Gemeinwohl als Maßstab für Politik

Veröffentlicht am 19.01.2010 in Allgemein

SPD und evangelische Kirche sehen im Gemeinwohl und im gesellschaftlichen Zusammenhalt den zentralen Rahmen für die Politik. Bei einem Gedankenaustausch mit der Ratsvorsitzenden der Evangelischen Kirche (EKD), Margot Käßmann, betonte der SPD-Vorsitzende Sigmar Gabriel die Bedeutung der Kirchen für die gesellschaftspolitische Debatte.

Im Zentrum des rund einstündigen Treffens der Vorsitzenden von EKD und SPD, Landesbischöfin Margot Käßmann und Sigmar Gabriel, stand die Zukunft der solidarischen Gesellschaft – Kinderarmut, Formen eines gerechten Steuersystems, die Situation in der Pflege und das Bleiberecht.

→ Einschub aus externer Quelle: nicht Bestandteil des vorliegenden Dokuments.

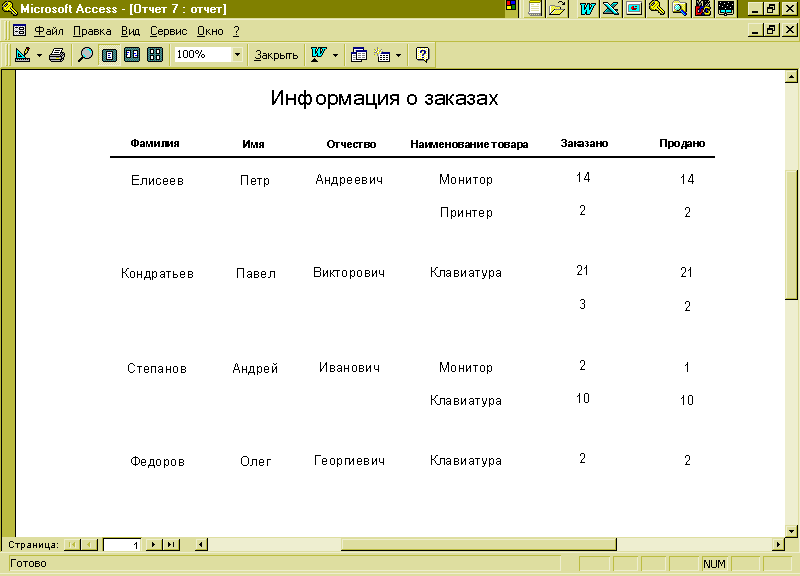
Task: Show multiple pages view
Action: pos(155,55)
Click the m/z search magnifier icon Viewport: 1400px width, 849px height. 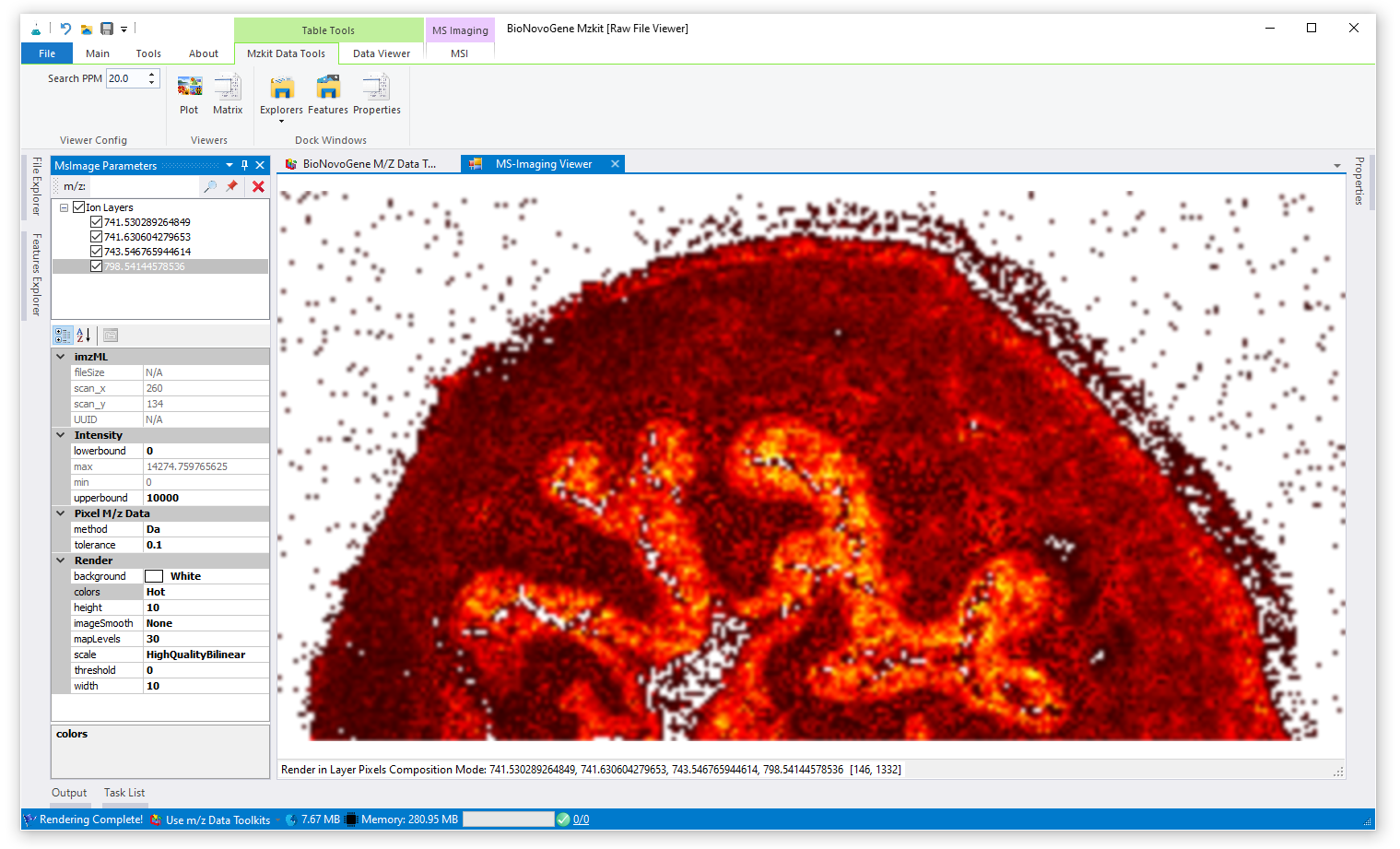pyautogui.click(x=210, y=186)
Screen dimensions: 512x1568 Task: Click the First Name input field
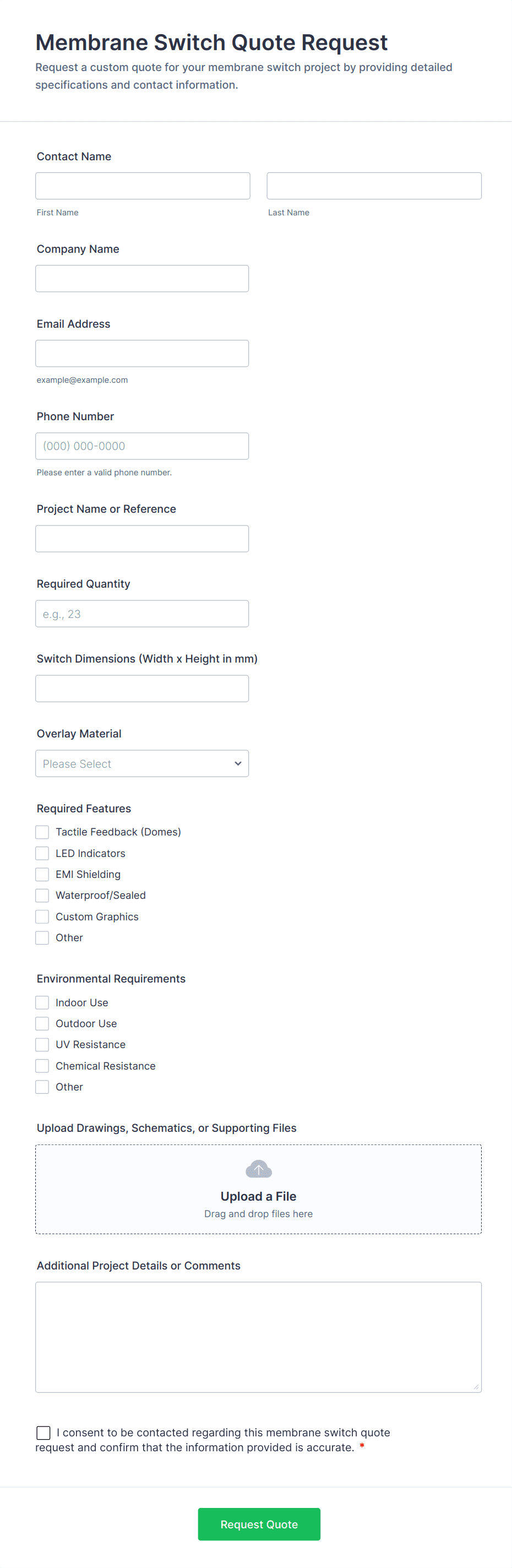coord(143,185)

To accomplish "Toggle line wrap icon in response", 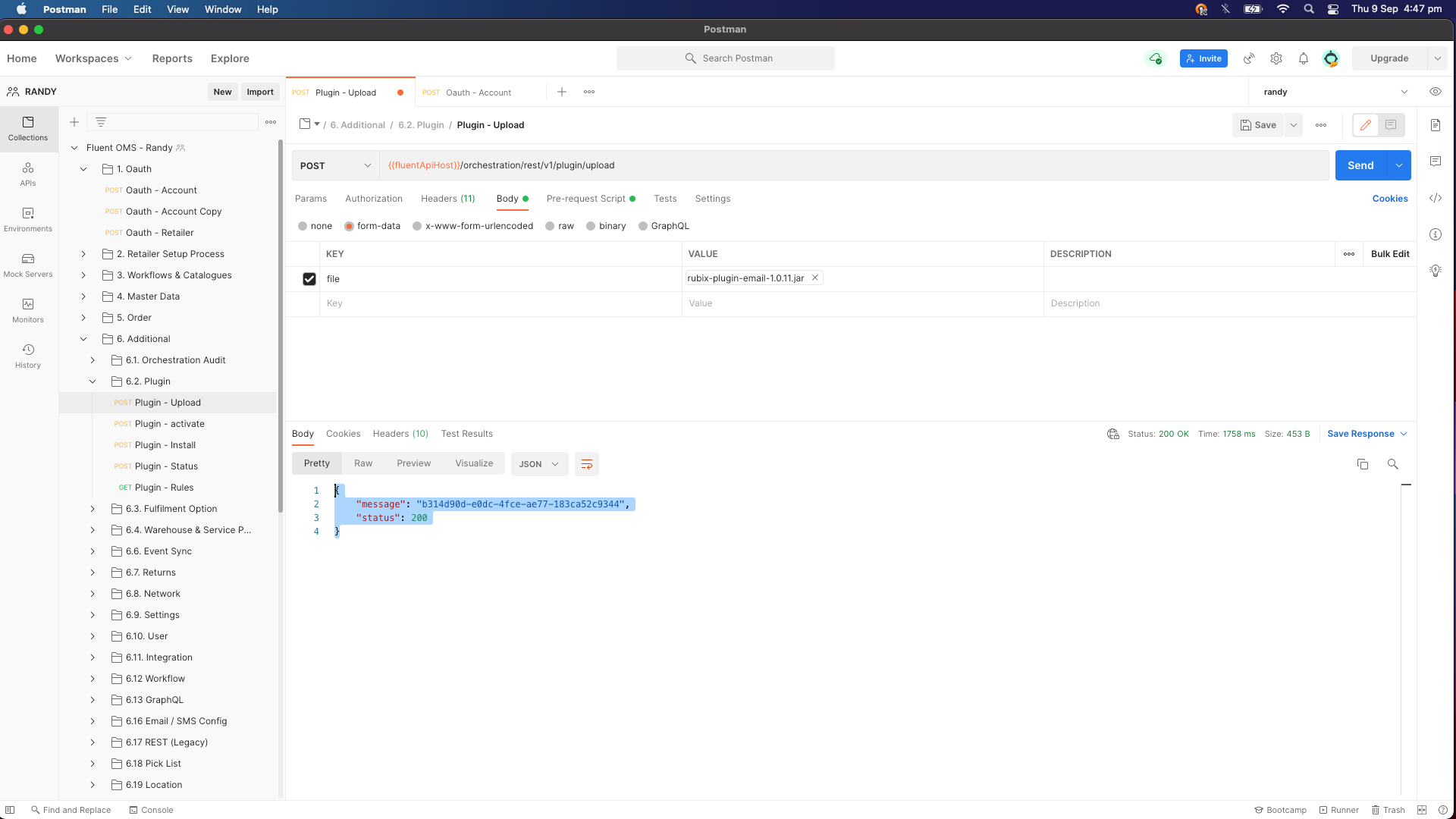I will click(x=587, y=464).
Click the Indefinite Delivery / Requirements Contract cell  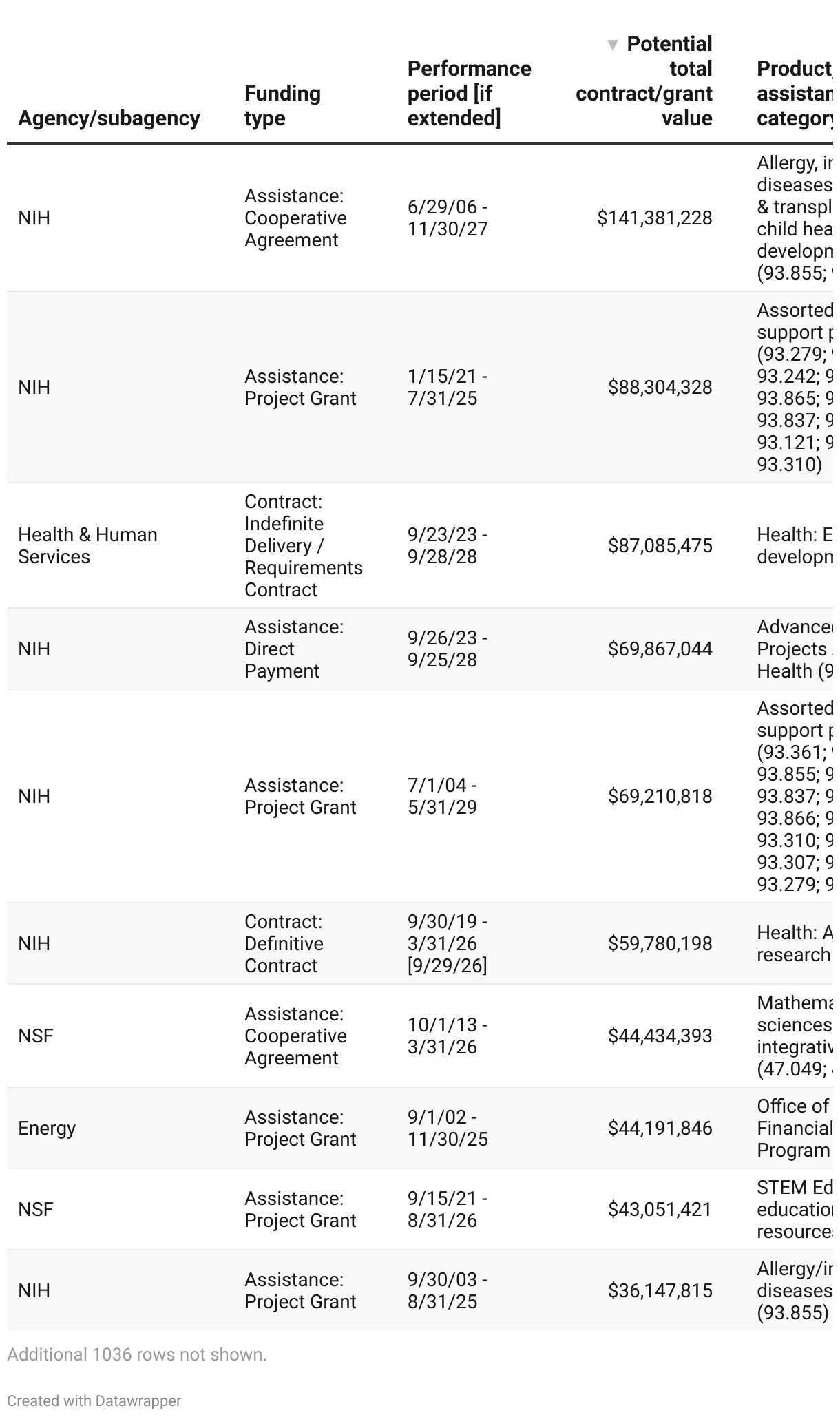[x=304, y=546]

Im Umfeld der aktuellen Diskussionen um schwarz-gelbe Klientelpolitik stimmten beide überein, dass der gesellschaftliche Zusammenhalt und die Orientierung am Gemeinwohl Maßstab politischer Entscheidungen bleiben müsse. An der zu führenden Debatte, unterstrich der SPD-Vorsitzende, müssten möglichst viele Menschen beteiligt werden. "Die Erfahrungen der Kirchen sind dabei unverzichtbar", so Gabriel. Die EKD-Vorsitzende bekräftigte, dass die evangelische Kirche dabei auch künftig vor allem den Schwachen in der Gesellschaft eine Stimme geben werde.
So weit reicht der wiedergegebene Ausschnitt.